- _TASK_: Everything from the line containing "1827x906 pixels. Task: Open" through the line containing "Task: Click the 50.00 price axis label" should be repeated exactly, and nothing else from the data.
▬▬▬
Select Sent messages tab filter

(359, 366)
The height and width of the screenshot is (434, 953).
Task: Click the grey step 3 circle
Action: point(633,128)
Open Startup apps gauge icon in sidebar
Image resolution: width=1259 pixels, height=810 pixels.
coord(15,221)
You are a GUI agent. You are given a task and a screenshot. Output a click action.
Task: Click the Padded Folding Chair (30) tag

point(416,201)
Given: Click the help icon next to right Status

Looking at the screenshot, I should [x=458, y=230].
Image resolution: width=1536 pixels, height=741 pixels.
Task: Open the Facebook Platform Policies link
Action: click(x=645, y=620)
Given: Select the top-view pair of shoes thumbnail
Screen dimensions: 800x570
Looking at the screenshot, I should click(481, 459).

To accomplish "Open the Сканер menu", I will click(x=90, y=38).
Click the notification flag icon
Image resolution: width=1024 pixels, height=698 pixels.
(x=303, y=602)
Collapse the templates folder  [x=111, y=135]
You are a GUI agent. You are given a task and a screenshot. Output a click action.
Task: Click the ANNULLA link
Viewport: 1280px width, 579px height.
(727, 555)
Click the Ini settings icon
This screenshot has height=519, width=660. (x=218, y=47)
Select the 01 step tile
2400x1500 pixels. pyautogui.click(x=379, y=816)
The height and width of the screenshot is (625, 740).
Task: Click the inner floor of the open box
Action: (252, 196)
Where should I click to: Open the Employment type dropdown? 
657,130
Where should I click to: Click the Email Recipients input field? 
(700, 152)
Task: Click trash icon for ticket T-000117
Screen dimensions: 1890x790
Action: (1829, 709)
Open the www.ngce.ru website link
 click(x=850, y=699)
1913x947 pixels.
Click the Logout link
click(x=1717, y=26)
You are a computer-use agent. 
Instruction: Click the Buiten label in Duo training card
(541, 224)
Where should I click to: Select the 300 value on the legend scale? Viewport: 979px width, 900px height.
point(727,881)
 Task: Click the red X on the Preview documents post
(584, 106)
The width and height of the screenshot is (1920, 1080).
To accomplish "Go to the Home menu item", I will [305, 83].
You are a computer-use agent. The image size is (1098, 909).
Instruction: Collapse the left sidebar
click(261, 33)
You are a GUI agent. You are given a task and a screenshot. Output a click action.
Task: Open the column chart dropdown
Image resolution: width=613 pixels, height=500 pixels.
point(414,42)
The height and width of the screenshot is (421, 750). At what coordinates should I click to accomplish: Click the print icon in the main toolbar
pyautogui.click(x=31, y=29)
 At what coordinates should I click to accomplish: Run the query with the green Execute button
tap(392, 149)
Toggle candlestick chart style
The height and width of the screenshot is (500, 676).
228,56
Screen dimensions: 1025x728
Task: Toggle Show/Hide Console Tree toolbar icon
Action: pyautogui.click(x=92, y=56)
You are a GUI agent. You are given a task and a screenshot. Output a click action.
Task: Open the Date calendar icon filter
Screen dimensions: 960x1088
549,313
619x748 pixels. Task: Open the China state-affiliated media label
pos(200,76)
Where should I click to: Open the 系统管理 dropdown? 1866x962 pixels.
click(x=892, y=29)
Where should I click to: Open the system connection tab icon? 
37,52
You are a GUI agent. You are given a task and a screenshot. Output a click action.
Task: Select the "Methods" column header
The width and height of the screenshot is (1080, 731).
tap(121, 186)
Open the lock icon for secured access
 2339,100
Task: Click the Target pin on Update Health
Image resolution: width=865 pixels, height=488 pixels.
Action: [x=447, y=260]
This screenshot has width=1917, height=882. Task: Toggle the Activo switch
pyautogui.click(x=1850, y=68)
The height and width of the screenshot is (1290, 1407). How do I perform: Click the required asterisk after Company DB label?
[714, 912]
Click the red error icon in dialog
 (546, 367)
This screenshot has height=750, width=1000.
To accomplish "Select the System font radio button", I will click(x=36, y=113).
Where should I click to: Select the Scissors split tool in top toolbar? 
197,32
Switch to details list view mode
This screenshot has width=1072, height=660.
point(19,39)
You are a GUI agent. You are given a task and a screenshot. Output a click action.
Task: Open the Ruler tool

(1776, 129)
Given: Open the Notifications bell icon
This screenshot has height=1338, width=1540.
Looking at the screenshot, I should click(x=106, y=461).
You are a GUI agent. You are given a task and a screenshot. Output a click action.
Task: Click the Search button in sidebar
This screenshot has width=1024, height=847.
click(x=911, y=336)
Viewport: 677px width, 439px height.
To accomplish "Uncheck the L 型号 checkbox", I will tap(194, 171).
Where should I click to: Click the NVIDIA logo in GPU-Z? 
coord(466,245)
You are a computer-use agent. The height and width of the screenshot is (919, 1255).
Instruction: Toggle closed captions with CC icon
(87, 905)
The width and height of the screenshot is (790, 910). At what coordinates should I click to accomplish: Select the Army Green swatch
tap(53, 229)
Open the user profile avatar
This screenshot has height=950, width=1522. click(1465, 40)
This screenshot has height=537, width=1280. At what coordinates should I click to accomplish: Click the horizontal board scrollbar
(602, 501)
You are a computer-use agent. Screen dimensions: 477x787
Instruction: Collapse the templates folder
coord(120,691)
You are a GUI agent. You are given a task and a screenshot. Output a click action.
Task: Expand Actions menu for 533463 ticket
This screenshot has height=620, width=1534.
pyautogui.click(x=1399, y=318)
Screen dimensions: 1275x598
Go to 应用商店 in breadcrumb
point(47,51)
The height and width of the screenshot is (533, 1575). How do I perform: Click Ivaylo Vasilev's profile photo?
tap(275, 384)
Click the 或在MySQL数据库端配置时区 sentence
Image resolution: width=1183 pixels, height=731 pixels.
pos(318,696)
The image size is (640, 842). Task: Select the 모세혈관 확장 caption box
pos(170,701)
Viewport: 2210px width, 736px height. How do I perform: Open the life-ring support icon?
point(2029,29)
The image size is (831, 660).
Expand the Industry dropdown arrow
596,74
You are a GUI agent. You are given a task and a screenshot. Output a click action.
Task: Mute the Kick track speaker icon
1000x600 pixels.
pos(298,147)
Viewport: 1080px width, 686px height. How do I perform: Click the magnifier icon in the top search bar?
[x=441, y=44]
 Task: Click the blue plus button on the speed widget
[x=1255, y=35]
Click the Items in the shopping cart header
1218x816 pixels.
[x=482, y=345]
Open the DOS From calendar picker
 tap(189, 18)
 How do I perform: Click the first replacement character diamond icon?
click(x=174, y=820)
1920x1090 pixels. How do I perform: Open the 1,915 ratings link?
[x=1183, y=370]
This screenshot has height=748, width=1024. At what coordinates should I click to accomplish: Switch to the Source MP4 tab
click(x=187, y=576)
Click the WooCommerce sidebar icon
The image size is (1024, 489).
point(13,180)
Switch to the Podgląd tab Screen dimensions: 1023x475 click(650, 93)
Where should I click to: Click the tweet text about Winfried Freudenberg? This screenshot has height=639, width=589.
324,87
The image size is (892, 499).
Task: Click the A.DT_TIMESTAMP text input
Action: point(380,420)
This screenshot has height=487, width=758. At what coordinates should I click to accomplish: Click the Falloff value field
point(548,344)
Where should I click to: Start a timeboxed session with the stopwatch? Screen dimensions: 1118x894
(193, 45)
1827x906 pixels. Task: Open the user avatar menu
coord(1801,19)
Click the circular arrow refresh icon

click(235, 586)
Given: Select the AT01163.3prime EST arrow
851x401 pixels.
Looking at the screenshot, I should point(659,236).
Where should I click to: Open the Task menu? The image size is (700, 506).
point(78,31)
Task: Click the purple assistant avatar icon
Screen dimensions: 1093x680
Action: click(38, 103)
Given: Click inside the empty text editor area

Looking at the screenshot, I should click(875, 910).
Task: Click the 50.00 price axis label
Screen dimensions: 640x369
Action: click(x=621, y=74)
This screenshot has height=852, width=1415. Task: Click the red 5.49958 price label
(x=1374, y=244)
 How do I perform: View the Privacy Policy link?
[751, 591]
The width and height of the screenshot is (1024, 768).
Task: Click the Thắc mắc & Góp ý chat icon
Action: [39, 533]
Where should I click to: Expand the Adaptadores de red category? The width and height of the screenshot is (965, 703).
▬▬▬
- _REPLY_:
1827x906 pixels. Task: Open the user avatar menu
coord(1801,19)
Click the circular arrow refresh icon

click(235, 586)
Given: Select the AT01163.3prime EST arrow
851x401 pixels.
Looking at the screenshot, I should point(659,236).
Where should I click to: Open the Task menu? The image size is (700, 506).
point(78,31)
Task: Click the purple assistant avatar icon
Screen dimensions: 1093x680
Action: click(38, 103)
Given: Click inside the empty text editor area

Looking at the screenshot, I should click(875, 910).
Task: Click the 50.00 price axis label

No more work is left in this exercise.